There will be two distinct wind impact times any any given location: the warm-side winds this afternoon, bringing in the dry air form the southwest. Most predictions have the highest wind on this side of the system lasting for 4-6 hours or so. Here’s an example from the Dodge City discussion:
The first high wind episode will commence shortly after Noon across far southwest KS first…35 to 40 knot sustained winds are almost a certainty, especially after 20Z (3 PM). The main question is how far north this deep southwest momentum will mix to. It seems as though the models have been trending farther north with each run, perhaps extending as far north as southern Trego-Ellis County. [4pm-6pm CDT]…several 55 knot surface gusts, especially DDC south to LBL corridor.
The second, and potentially higher-impact, wind damage possibility comes as the low starts to move east and even stronger winds ramp up out of the north and northwest. Not only will peak wind likely be higher west of the low, but it’s likely to last several hours longer. Look for this from about midnight in the west to about noon in central Kansas, and another burst of wind for a couple of hours in western Kansas tomorrow afternoon. Don’t look for wind to calm down below 30 mph until Thursday night or even Friday morning in some locations.
With wind like this it won’t take a lot of snow to create extreme to whiteout conditions. In Kansas, this will primarily affect the the six or seven furthest northwest counties. Here’s the key section of the Goodland discussion:
[E]xpect a rapid west-east transition from rain to wet snow late this aft/eve — on the western periphery of the deepening cyclone as it tracks from western->central Kansas. [C]considerable uncertainty persists with regard to precipitation amounts. In general, the greatest potential for accumulating snow appears to be north of I-70 and west of Hwy 283, where a Blizzard Warning is in effect.

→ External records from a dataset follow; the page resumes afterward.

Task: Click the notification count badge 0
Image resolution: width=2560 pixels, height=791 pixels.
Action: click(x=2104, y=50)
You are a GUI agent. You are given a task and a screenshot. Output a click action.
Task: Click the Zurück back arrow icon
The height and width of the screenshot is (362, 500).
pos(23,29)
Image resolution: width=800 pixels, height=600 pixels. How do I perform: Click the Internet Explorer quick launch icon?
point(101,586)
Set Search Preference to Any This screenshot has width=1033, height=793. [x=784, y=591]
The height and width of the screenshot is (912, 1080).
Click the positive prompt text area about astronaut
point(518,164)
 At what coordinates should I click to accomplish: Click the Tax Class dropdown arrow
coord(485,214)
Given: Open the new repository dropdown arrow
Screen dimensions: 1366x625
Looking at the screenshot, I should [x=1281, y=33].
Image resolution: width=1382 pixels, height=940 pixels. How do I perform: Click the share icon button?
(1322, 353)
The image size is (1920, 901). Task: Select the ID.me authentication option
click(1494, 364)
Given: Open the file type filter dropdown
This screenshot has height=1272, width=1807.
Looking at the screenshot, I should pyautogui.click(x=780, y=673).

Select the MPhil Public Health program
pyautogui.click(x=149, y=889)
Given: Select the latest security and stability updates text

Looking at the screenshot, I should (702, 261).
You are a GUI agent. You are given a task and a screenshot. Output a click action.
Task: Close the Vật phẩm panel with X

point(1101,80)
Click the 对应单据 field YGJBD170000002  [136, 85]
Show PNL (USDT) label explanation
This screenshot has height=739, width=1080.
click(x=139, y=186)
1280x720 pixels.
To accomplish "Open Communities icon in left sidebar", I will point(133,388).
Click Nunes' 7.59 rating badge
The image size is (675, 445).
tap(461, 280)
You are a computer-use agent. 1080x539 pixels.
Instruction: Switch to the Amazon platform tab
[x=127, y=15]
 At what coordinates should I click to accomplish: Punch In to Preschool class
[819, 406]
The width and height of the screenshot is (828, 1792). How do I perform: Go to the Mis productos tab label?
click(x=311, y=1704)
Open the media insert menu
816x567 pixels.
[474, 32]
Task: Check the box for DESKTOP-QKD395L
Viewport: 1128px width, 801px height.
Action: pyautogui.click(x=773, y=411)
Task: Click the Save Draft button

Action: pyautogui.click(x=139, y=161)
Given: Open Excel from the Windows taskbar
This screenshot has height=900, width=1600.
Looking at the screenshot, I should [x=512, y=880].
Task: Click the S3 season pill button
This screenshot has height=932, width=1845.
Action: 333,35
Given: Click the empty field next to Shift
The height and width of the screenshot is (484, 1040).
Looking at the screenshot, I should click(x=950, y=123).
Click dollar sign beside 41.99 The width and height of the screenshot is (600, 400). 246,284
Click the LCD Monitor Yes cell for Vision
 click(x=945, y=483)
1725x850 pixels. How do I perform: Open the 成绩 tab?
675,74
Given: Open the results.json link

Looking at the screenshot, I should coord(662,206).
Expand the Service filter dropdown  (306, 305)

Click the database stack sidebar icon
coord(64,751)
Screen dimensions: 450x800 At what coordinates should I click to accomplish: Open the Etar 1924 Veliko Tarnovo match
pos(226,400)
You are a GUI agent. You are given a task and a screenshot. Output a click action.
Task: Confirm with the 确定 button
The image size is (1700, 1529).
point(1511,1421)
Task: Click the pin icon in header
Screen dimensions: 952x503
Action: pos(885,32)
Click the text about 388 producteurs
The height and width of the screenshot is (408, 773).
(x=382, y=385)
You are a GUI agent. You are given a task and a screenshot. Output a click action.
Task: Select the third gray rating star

It is important to remember that, regardless of snow amounts, this is a dangerous storm that will severely impact travel across the Tri-State area late this afternoon through mid-day Thursday.
Temperature swings are going to be pretty amazing, from highs this afternoon in the 80’s many places, to wind chills in the teens early Thursday. And don’t look now, but there will be a hard freeze out west Thursday night into Friday morning.